*** Opening Material provided ***

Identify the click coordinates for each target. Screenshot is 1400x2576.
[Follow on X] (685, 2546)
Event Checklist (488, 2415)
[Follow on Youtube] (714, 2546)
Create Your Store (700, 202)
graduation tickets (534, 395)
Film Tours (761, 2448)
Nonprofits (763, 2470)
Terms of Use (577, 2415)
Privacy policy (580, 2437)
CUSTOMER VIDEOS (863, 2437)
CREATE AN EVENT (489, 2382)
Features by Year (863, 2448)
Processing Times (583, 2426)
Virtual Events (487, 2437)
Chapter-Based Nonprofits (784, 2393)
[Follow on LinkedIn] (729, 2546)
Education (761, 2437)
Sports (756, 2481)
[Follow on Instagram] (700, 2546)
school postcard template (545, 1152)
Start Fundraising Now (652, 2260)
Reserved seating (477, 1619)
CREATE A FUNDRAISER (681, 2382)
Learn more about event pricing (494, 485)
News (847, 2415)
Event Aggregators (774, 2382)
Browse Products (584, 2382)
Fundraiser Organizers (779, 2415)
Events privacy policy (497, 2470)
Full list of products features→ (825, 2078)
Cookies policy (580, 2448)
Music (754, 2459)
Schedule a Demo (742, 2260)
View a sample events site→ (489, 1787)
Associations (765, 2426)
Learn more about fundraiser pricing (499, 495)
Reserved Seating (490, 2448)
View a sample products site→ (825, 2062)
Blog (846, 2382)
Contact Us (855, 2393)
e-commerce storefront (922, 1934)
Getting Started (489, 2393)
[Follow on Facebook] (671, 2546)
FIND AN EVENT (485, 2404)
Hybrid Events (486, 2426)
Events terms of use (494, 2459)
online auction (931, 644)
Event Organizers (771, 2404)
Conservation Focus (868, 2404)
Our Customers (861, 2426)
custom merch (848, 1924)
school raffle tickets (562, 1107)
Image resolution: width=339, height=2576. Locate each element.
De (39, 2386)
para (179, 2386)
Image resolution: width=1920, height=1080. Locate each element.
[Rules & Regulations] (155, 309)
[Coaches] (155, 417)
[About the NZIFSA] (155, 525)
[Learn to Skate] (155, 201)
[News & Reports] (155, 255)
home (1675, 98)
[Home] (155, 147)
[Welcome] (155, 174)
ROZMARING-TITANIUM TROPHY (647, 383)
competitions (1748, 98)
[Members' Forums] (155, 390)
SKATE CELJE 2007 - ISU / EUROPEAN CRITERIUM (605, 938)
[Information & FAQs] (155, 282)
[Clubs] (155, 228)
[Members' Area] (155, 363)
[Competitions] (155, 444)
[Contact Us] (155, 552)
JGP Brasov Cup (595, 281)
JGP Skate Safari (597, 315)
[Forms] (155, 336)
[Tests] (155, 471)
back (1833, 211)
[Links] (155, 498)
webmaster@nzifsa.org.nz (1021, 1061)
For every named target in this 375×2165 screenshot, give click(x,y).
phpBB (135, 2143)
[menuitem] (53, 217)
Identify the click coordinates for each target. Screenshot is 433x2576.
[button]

*** Closing Material provided ***

### About this exercise
From the first line of the entries above to the line with "Chapter-Based Nonprofits (784, 2393)", please return every line exactly, keeping both ends.

### Result for this task
Identify the click coordinates for each target. Screenshot is 1400x2576.
[Follow on X] (685, 2546)
Event Checklist (488, 2415)
[Follow on Youtube] (714, 2546)
Create Your Store (700, 202)
graduation tickets (534, 395)
Film Tours (761, 2448)
Nonprofits (763, 2470)
Terms of Use (577, 2415)
Privacy policy (580, 2437)
CUSTOMER VIDEOS (863, 2437)
CREATE AN EVENT (489, 2382)
Features by Year (863, 2448)
Processing Times (583, 2426)
Virtual Events (487, 2437)
Chapter-Based Nonprofits (784, 2393)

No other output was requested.